▶ _Task statement_
Rewrite every line of the entries below, including the text of each request. Multiply each coordinate in the answers by 2.3 and round it to the nearest whole number, rounding halves up, and leave the pictures out.

▶ _Data to process_

>> BEGIN

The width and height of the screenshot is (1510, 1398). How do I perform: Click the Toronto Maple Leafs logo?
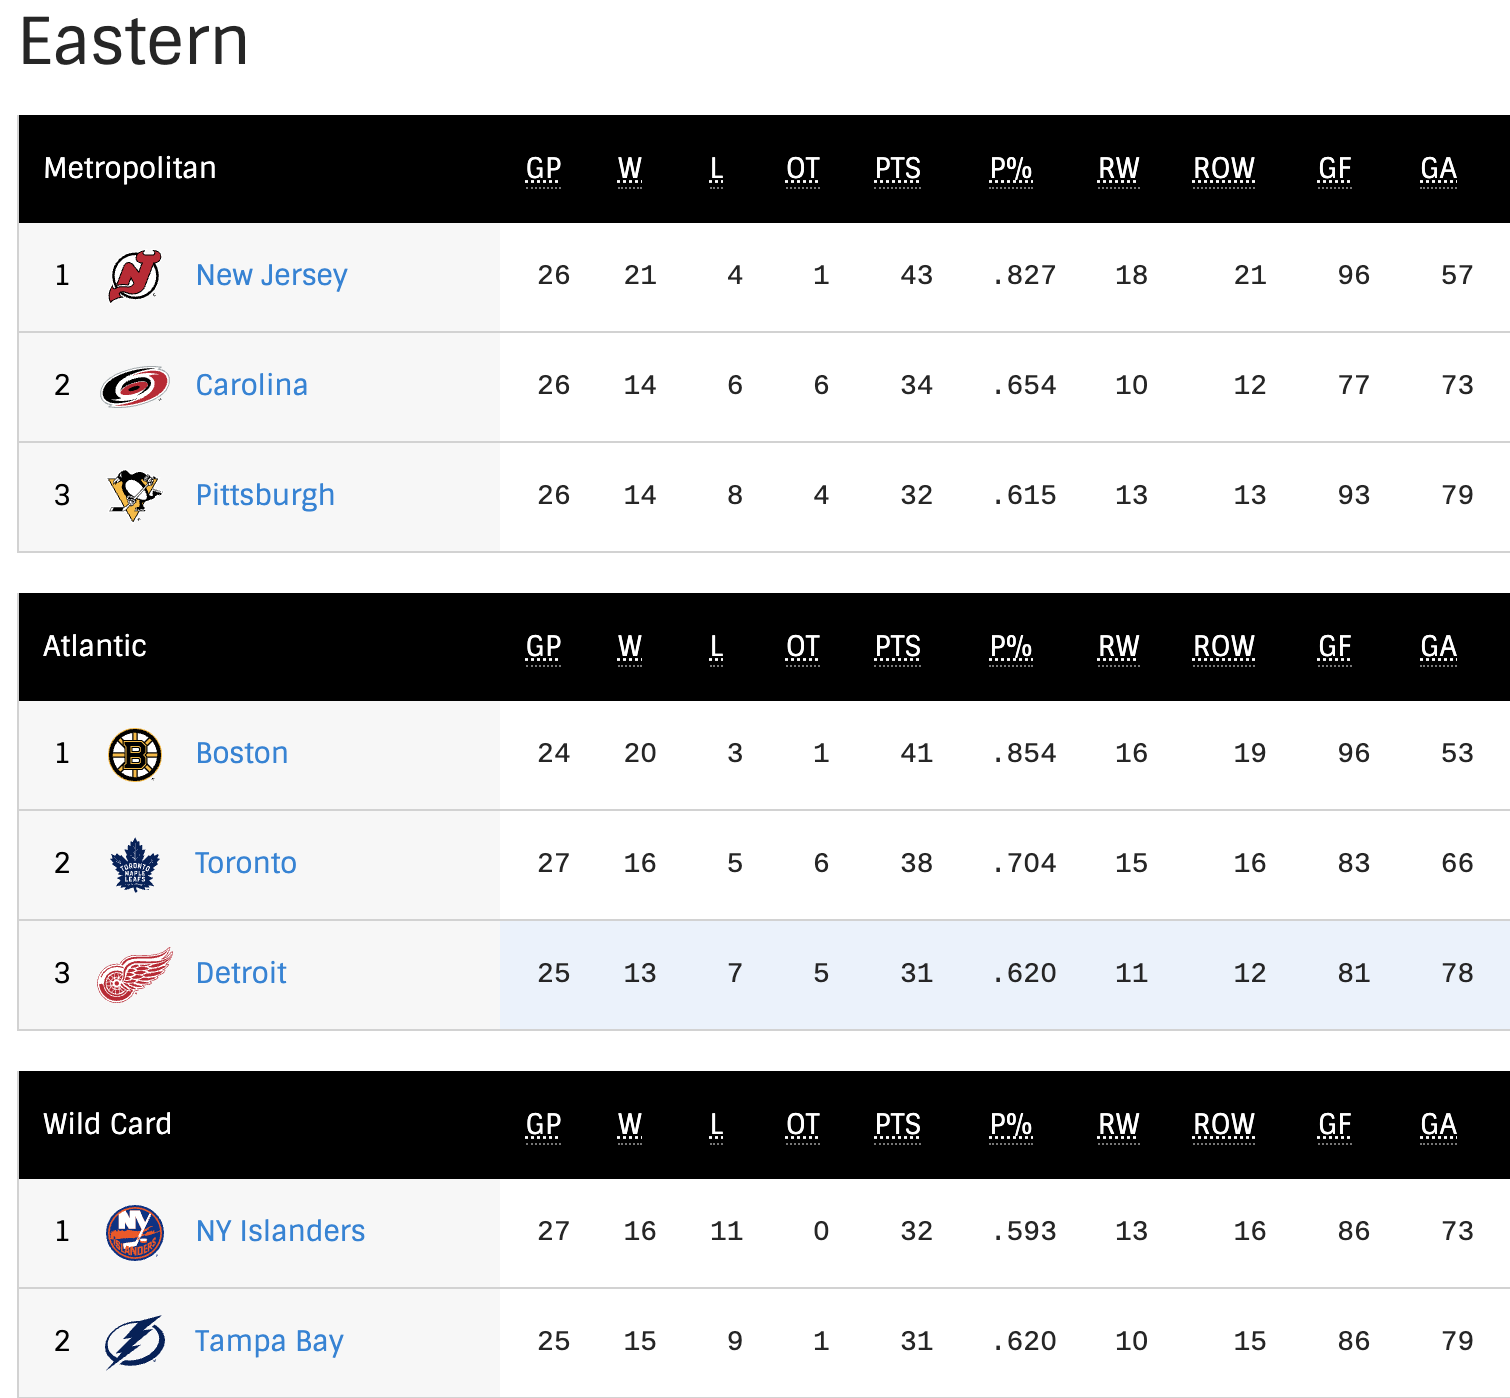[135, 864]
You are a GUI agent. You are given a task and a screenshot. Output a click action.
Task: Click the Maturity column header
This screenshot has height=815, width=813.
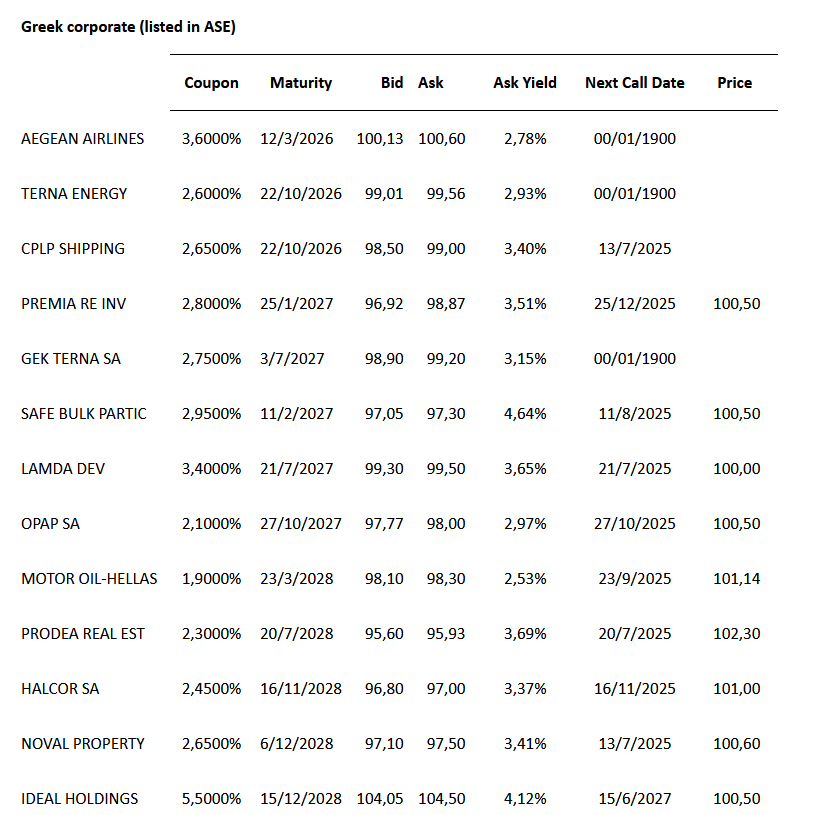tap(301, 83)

>> END

▶ _Answer to the exercise_
The width and height of the screenshot is (1510, 1398). How do I perform: Click the Toronto Maple Leafs logo?
[311, 1987]
You are a GUI agent. You are given a task and a screenshot. Output a click action.
Task: Click the Maturity column header
This screenshot has height=815, width=813.
tap(692, 191)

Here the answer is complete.